Глава 5
ТОТ день после ланча детей отослали погулять.
– Я позволила мисс Крилль привезти с собой на отдых мать, – сказала тётя Аделаида. – Вы все по очереди можете катать её по набережной в кресле на колёсиках.
Мать мисс Крилль была пренеприятной старушенцией. Когда-то она обожала сыр, но однажды дети подменили его куском мыла, и старушка так вошла во вкус, что теперь то и дело вспенивалась.
И поскольку она только что плотно перекусила, её кресло на колёсиках очень быстро скрылось в облаках пены. Дитя время от времени ныряло в эту пену, ненадолго исчезая из виду, и появлялось, радостно сияя, а подгузник его, как обычно, болтался где-то возле колен.
Пожилые дамы и джентльмены останавливались поглазеть на этакое явление.

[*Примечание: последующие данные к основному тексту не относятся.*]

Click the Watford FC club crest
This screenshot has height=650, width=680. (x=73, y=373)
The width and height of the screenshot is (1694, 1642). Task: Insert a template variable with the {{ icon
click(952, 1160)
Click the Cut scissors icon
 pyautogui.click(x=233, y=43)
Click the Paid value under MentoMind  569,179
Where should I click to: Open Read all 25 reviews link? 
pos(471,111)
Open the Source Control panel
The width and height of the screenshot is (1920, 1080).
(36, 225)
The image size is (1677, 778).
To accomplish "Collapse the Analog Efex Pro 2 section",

– Взбитый яичный белок, – объяснили дети. – Новейший метод лечения. Сразу на дюжину лет молодеешь!
Пожилые дамы и джентльмены подняли ужасный гвалт, требуя, чтобы их немедленно обмакнули во взбитый белок. Служители, катавшие их на креслах-каталках, столпились вокруг хозяев, жарко заспорив; мисс Крилль тоже вступила в перепалку, нервно опровергая слова детей. А те, стоило ей зазеваться, быстренько подменили два кресла, и вот уже вместо старухи Крилль дети Браун катят по набережной тучного джентльмена, окутанного пеной и счастливо убеждённого в том, что он выйдет из неё чуть ли не школьником. На самом деле, когда пена растаяла, джентльмен оказался по-прежнему пожилым и тучным, к своему неудовольствию и страшному изумлению мисс Крилль, которая, не зная о подмене, решила, что поедание мыла сотворило что-то совершенно неприличное с её матушкой: ведь та внезапно раздулась и отрастила пышные белые усы!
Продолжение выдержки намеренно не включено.